Usai melaksanakan salat magrib saya makan nasi gudeg. Gudeg adalah sayur nangka muda yang dikeringkan sampai berwarna kecoklatan. Gudeg diberi varian sayur kerecek dan tempe, santan kental, pindang telur ayam, tempe dan tahu bacem. Sungguh menggugah selera.
Pada sekitar pukul 21.00 kami meninggalkan Jogja menuju Solo dan masuk ke jalan tol untuk keluar di Sragen. Dari Sragen kami memasuki jalan arteri menuju Mantingan dan berhenti di Gendingan. Kami berjumpa Bupuh Ngatirah dan Mbak Yati. Mas Sandi dan Kanaya melanjutkan perjalanan ke Malang. Waktu sekitar pukul 01.00. Saya menginap.
Paginya adalah Hari Natal. 25 Desember 2025. Mbak Yati pergi ke gereja. Setelah sarapan nasi kuning, saya menunggu jemputan.
Sekitar pukul 08.00 Mas Warto datang. Kami mengobrol sebentar di pendopo, lalu saya berpamitan dan ikut membonceng Mas Warto meninggalkan Gendingan, Walikukun sampai tiba di Gedoro.

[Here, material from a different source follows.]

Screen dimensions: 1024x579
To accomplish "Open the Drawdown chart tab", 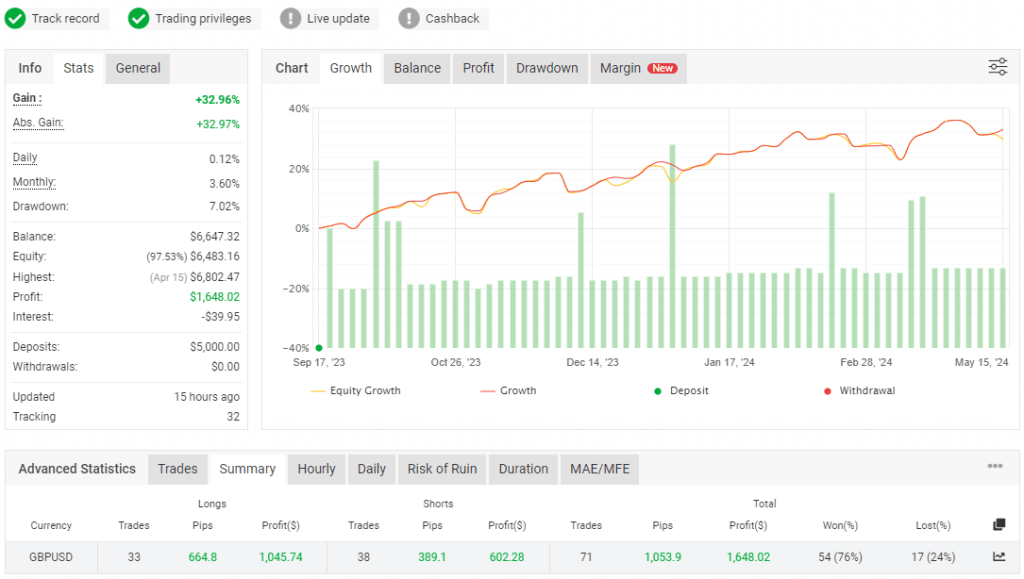I will point(547,68).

Setelah mampir sebentar di rumah Mas Warto, kami melanjutkan perjalanan menuju Nglencong, Jagir, Pungkuk, Bantengan, mBulak, Kepanjen dan mampir di rumah Mbak Sunarsi. Mbak Sunarsi sedang ke gereja di Mojorejo. Kami melanjutkan perjalanan mendaki Gunung Warak dan turun di jalan raya Sine-Ngrambe dan tibalah di sebuah kafe di kaki gunung.
Di kafe kawan-kawan alumni SMEA Panti Pamardi Siwi Ngrambe Angkatan 1977 sudah menunggu. Ada Mas Iskandar, Mas Suparman, Mas Saptono, Mas Sugiyono, Mas Suparno, Mas Tri Hartadi , Mas Supardi, Mbak Supari, Mbak Supartini. Setelah lulus tahun 1980 baru kali ini kami reuni kelas.